Exercise description:
Below are records. Find each line in them that holds the word "Términos" and copy it.

*** Opening Data for review ***

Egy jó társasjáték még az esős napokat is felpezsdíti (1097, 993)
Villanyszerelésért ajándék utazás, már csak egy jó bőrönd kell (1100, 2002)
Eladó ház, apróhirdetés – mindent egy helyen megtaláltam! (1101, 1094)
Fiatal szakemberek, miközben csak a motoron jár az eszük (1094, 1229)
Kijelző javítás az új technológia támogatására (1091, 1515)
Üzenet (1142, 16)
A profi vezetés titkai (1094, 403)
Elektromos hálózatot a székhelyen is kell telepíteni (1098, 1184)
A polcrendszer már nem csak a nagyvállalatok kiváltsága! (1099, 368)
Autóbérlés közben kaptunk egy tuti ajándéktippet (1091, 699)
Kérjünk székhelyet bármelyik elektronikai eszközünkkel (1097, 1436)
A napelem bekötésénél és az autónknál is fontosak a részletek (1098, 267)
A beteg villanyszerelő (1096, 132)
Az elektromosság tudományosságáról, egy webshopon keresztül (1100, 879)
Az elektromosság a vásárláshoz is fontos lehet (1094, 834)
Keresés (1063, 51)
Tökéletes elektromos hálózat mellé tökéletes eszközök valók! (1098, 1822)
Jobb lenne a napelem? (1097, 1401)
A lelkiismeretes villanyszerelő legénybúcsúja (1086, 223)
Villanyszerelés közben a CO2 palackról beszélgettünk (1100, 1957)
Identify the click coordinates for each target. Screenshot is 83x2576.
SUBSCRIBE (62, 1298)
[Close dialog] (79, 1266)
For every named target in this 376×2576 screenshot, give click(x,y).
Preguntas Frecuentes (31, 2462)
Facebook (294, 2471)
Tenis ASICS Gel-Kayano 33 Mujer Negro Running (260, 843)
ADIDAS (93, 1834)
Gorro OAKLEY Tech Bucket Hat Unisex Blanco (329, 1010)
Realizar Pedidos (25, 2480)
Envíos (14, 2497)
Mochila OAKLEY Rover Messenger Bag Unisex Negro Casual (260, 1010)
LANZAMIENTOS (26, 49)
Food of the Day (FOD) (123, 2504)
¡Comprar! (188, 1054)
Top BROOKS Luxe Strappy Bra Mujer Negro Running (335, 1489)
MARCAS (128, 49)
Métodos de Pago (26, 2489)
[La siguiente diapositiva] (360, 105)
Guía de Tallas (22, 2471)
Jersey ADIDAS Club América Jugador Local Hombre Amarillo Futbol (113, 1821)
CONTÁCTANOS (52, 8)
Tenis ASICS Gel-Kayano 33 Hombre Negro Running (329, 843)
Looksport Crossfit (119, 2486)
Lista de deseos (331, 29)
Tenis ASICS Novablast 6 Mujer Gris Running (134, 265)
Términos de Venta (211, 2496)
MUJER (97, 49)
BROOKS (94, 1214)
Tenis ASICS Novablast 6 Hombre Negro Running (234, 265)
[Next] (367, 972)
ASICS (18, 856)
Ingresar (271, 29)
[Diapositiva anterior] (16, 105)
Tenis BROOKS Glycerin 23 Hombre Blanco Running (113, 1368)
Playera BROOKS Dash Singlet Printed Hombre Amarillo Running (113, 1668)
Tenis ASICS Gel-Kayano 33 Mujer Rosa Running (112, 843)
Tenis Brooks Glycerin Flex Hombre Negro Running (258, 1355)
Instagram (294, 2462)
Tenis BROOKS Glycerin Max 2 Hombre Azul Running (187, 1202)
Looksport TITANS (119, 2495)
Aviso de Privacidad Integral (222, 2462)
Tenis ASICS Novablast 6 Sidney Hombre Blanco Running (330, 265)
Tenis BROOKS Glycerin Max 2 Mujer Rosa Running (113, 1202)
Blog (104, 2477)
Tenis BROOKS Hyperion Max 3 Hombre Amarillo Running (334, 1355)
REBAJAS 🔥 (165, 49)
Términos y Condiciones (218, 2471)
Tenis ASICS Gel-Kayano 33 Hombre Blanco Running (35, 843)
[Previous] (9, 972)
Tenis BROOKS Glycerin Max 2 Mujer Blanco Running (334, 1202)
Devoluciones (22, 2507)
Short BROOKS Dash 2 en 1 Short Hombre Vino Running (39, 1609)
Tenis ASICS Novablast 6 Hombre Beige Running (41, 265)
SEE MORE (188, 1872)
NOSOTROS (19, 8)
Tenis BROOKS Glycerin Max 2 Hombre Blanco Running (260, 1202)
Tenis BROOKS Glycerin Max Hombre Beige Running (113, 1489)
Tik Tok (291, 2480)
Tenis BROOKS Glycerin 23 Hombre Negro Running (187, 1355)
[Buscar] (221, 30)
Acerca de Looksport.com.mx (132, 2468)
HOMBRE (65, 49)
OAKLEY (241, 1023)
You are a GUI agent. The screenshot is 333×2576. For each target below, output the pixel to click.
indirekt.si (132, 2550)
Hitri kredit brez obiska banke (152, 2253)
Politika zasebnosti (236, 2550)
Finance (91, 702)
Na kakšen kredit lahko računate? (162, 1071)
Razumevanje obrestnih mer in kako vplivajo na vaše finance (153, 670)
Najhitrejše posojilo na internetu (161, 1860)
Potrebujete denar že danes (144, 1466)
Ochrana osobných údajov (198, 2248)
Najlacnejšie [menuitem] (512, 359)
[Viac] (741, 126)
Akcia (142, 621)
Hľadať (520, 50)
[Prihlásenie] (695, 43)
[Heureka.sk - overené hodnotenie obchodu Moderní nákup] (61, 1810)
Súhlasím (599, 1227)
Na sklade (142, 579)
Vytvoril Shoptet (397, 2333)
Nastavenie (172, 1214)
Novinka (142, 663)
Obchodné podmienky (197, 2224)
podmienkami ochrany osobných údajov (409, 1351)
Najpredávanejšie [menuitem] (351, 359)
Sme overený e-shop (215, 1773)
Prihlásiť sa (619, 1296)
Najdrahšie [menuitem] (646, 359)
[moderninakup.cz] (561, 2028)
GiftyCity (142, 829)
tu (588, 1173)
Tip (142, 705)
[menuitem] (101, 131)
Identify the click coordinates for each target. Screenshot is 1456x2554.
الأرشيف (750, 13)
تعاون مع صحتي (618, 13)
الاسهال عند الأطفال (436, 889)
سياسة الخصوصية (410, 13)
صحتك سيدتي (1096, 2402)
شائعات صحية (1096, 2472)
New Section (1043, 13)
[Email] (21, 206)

*** Closing Data for review ***

Response for this exercise:
Términos de Venta (211, 2496)
Términos y Condiciones (218, 2471)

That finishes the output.